Open jaanli opened 2 months ago
In case further motivation is needed, here are the types of algorithms I need to benchmark: https://github.com/google-deepmind/xtr - the FAISS parts are here: https://github.com/google-deepmind/xtr/blob/main/xtr_evaluation_on_beir_miracl.ipynb
ds = 128
num_clusters = 50
code_size = 64
quantizer = faiss.IndexFlatIP(ds)
opq_matrix = faiss.OPQMatrix(ds, code_size)
opq_matrix.niter = 10
sub_index = faiss.IndexIVFPQ(quantizer, ds, num_clusters, code_size, 4, faiss.METRIC_INNER_PRODUCT)
index = faiss.IndexPreTransform(opq_matrix, sub_index)
index.train(all_token_embeds[:num_tokens])
index.add(all_token_embeds[:num_tokens])
class FaissSearcher(object):
def __init__(self, index):
self.index = index
def search_batched(self, query_embeds, final_num_neighbors, **kwargs):
scores, top_ids = self.index.search(query_embeds, final_num_neighbors)
return top_ids, scores
self.searcher = FaissSearcher(index)
Such a benchmark would be super helpful to decide which in-browser use cases are flexible enough :)
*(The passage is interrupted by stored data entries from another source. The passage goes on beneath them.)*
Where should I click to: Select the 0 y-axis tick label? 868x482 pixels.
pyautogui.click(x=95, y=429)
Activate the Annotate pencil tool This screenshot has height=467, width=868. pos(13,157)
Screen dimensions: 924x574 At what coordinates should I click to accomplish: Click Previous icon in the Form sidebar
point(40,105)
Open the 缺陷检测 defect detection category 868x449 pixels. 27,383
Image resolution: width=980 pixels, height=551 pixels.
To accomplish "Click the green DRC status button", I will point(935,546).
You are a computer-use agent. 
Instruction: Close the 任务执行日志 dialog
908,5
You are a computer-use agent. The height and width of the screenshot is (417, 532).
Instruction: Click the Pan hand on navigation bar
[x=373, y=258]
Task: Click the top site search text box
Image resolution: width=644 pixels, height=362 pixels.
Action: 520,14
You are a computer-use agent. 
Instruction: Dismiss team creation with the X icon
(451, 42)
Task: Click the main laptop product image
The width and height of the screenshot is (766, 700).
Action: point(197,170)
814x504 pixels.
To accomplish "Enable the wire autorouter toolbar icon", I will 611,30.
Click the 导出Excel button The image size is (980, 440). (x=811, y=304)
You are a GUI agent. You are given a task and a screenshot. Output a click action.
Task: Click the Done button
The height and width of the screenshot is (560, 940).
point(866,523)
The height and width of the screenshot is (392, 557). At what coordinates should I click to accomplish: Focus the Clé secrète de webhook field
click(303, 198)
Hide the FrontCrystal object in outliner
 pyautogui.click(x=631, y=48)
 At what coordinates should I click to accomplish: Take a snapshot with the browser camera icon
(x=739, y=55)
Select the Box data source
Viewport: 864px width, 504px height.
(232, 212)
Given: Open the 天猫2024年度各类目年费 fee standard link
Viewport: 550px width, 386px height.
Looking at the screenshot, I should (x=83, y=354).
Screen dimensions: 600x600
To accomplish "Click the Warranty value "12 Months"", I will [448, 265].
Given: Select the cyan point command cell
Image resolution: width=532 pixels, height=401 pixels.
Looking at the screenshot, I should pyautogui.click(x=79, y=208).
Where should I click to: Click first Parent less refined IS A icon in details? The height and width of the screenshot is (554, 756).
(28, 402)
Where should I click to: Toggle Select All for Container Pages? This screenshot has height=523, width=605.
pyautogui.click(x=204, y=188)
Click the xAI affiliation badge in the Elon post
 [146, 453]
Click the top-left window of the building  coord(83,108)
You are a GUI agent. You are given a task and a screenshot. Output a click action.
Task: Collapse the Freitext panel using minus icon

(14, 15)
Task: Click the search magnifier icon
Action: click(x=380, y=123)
https://github.com/nmslib/hnswlib
For example, I have a few databases ready to go:
20 years of census data - https://jaanli.github.io/american-community-survey/new-york-area/income-by-race 15 million hospital claims - https://onefact.github.io/synthetic-healthcare-data/ All of NYC real estate - https://jaanli.github.io/new-york-real-estate/
And I really want to visualize the 30,000+ Mandarin characters by their phono-semantic specificity/etymological origins on a map.
All of these require high-dimensional similarity search, but are of very different scale. So the UI/UX interactions (e.g. very early ones from 2017 here: https://jaan.io/food2vec-augmented-cooking-machine-intelligence/) will be constrained by the queries per second supported in this duckdb extension.
Hope that makes sense, and happy to help! 🙏 super exciting that this is now feasible!!